An die Stelle der durch und durch adeligen Adelsprädikate trat das Volksadelsprädikat. Um ehrlich zu sein: Es gab es auch schon zu monarchischen Zeiten. Das Volksadelsprädikat verleiht keiner offiziell. Einer fängt damit an, dann geht es von Mund zu Mund. Und gibt es jetzt kein „von“ mehr, so gibt es eine „die“ und einen „der“. Quasi Artikel statt Titel. Ist eine Österreicherin oder ein Österreicher also durch besondere Taten hervorgetreten, dann adelt ihn der Wiener in der Umgangssprache mit dem bestimmten Artikel. Aus der Schauspielerin Paula Wessely wurde „die Wessely“ und aus dem auch heute noch legendären Bundeskanzler Bruno Kreisky wurde „der Kreisky“.

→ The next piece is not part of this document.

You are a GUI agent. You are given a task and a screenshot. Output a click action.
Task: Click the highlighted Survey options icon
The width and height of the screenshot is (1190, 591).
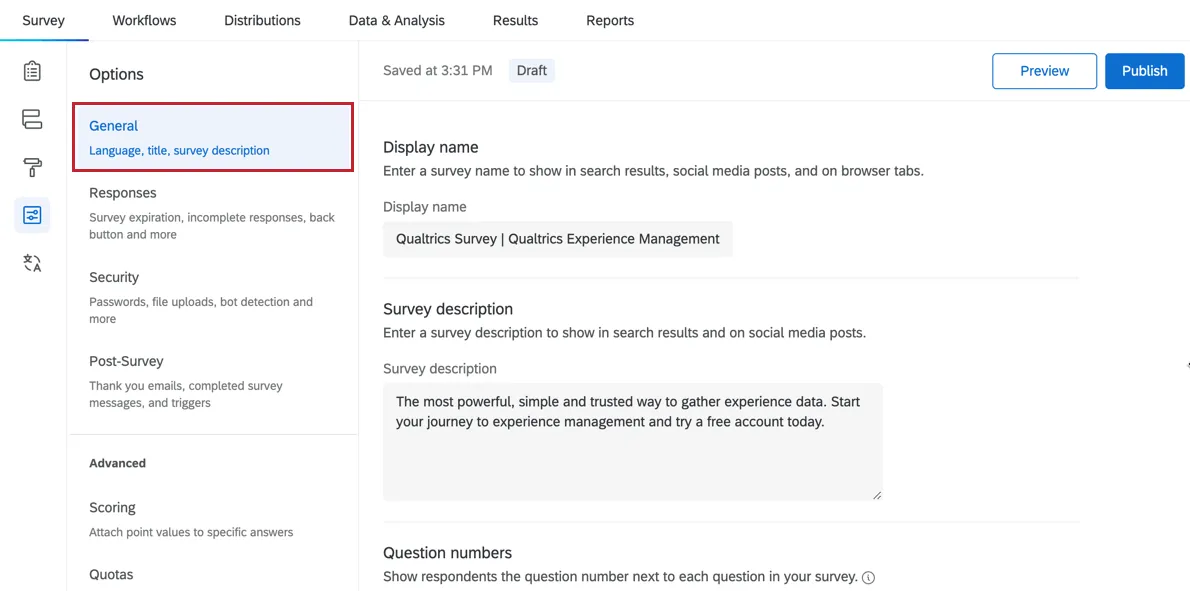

Das ist freilich auch eine Sache der Intonation. Auf dem Artikel muss, wenn er das Volksadelsprädikat ist, ein bisserl ein hochdeutscher Nachdruck liegen. Einen Namen mit dem geschlechtsspezifischen direkten Artikel zu versehen, pflegen nämlich alle österreichischen Dialekte. Da sagt man dann: „Gestan how i mi mi n Ferdl troffen“; wobei das „n“ die umgangssprachliche Verschleifung des „dem“ ist, das isolierte „n“ müsste eigentlich ein „m“ sein. Offenbar fällt das „n“ der Zunge leichter als sein alphabetischer Nachbarslaut. Der besagte Ferdl braucht in diesem Zusammenhang keineswegs eine herausragende Stellung in der österreichischen Gesellschaft einzunehmen.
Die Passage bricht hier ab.